What does this sound like?

What regions are making sound? Original Video Estimated Volume

What sounds are they making? Original Video Embedding (projected and visualized as color)

Adjusting Volume

Learning audio-visual correspondences ( ( , , ) , ) ( , ( , real or fake? Slide credit: Andrew Owens

Learning audio-visual correspondences ( , ) ( , “moo” real or fake ? Slide credit: Andrew Owens

Idea #1: random pairs ( , ) ( , Arandjelovic, Zisserman. ICCV 2017 Slide credit: Andrew Owens

Arandjelovic, Zisserman. ICCV 2017

Vision hidden units Arandjelovic, Zisserman. ICCV 2017

Sound hidden units Arandjelovic, Zisserman. ICCV 2017

Sound Recognition Arandjelovic, Zisserman. ICCV 2017

Visual Recognition Linear classifier on top of features (ImageNet) Arandjelovic, Zisserman. ICCV 2017

Idea #1: random pairs ( , ) ( , Slide credit: Andrew Owens

Idea #2: time-shifted pairs ( ( , , ) Slide credit: Andrew Owens

Idea #2: time-shifted pairs Slide credit: Andrew Owens

Fused audio-visual representation Aligned vs. misaligned 3D Convolution 3D Convolution 3D Convolution 1D Convolution 3D Convolution 1D Convolution 1D Convolution Slide credit: Andrew Owens

Fused audio-visual representation Aligned vs. misaligned 3D Convolution 3D Convolution 3D Convolution + concat at 1D Convolution 3D Convolution “conv2” 1D Convolution 1D Convolution Slide credit: Andrew Owens

What does the network learn? Aligned vs. misaligned Class activation map (Zhou et al. 2016) Aligned vs. misaligned Slide credit: Andrew Owens

Top responses per category (speech examples omitted) Dribbling basketball

Dribbling basketball

Playing organ

Chopping wood

Application: on/off-screen source separation Good morning! Guten Morgen! Task: separate on-screen sounds from background noise Slide credit: Andrew Owens

Creating training data On-scr Synthetic sound mixture On-screen Off-screen + Slide credit: Andrew Owens VoxCeleb

On/off-screen source separation On-screen Off-screen + Multisensory features Regression Frequen STFT Time Slide credit: Andrew Owens

On/off-screen source separation On-screen Off-screen + u-net concat (Ronneberger 2015) Frequen Time Slide credit: Andrew Owens

On/off-screen source separation On-screen Off-screen Training: 4-sec. videos • Inverse STFT VoxCeleb + AudioSet • d + L 1 loss on log spec. • No labels or face detection • u-net concat (Ronneberger 2015) Frequen Time Slide credit: Andrew Owens

Input video

On-screen prediction

Off-screen prediction

Input video

On-screen prediction

Vision and Sound Computer Vision Fall 2018 Columbia University - PowerPoint PPT Presentation

Vision and Sound Computer Vision Fall 2018 Columbia University Single-modality video representations Vision Hearing 1D Convolution 3D Convolution 1D Convolution 3D Convolution 1D Convolution 3D Convolution Slide credit: Andrew Owens

1 Timing: Used to locate sound sources Auditory System: Demands Frequency (logarithmic,

Distance Sensors: Sound, Light and Vision THOMAS MAIER SEMINAR: INTELLIGENT ROBOTICS 1

Sound 1 Sound "50% of the movie experience is sound - George Lucas Sound is used

? Message sound Message P(wolf|sound) P(sound| wolf) x P(wolf) 1 9/4/19 P(sound| wolf)

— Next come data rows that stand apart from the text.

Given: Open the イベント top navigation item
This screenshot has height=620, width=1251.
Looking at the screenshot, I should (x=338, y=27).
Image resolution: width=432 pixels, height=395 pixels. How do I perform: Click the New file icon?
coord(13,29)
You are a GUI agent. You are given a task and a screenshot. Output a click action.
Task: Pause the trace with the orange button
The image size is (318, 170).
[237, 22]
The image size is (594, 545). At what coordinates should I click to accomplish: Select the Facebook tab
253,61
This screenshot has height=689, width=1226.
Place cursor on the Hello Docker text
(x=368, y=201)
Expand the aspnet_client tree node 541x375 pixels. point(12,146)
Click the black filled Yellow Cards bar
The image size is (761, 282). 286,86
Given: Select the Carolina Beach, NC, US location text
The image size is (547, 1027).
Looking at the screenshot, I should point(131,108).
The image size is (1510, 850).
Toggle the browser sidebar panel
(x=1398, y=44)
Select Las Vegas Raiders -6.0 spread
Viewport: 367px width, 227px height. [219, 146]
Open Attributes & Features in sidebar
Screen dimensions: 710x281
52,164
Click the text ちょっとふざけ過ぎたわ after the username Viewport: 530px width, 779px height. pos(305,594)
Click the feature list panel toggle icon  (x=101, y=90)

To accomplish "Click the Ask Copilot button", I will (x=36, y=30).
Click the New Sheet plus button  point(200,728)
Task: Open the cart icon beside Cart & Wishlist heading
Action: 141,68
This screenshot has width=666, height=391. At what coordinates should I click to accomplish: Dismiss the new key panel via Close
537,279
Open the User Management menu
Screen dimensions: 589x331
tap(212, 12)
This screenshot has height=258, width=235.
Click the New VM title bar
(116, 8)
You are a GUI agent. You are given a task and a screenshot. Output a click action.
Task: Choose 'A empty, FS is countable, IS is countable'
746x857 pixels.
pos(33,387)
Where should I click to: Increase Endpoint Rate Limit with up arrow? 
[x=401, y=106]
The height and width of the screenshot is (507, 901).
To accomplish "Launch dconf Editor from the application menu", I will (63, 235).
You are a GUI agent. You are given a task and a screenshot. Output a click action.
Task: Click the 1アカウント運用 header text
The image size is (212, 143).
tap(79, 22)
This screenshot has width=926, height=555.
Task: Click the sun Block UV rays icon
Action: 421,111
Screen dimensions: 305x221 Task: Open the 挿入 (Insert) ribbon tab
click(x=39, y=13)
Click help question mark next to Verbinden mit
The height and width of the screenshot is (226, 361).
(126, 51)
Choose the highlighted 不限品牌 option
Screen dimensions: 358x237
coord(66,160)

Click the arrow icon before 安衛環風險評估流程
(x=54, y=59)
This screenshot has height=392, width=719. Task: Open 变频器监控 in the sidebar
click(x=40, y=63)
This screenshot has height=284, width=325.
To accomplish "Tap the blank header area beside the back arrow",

OMF East and TOD Vision Design and Construction Open House June 22, 2017 On Site Agenda

Vision : A healthy Puget Sound environment as defined by diverse natural ecosystems and

SOUND SOUND Wha hat is t is sound sound? Click on the image below to find out. Sounds are

Sound & Editing Lily, Matt, Mei, Michaela Sound WHAT IS SOUND? An audible vibration of the

Sound Slide 2 / 50 Characteristics of Sound Sound can travel through any kind of matter, but

West Parry Sound Area Recreation and Culture Centre The Vision The West Parry Sound Area Joint

CSM-EE727 6 Seconds of Sound and Vision: Creativity in Micro-Videos Authors Miriam Redi, Neil

CCA Vision Excellence through Active Learning and Sound Character Sports CCAs Motto Win with

Physics of Sound What is sound? Vibrations that travel through the air (or another medium)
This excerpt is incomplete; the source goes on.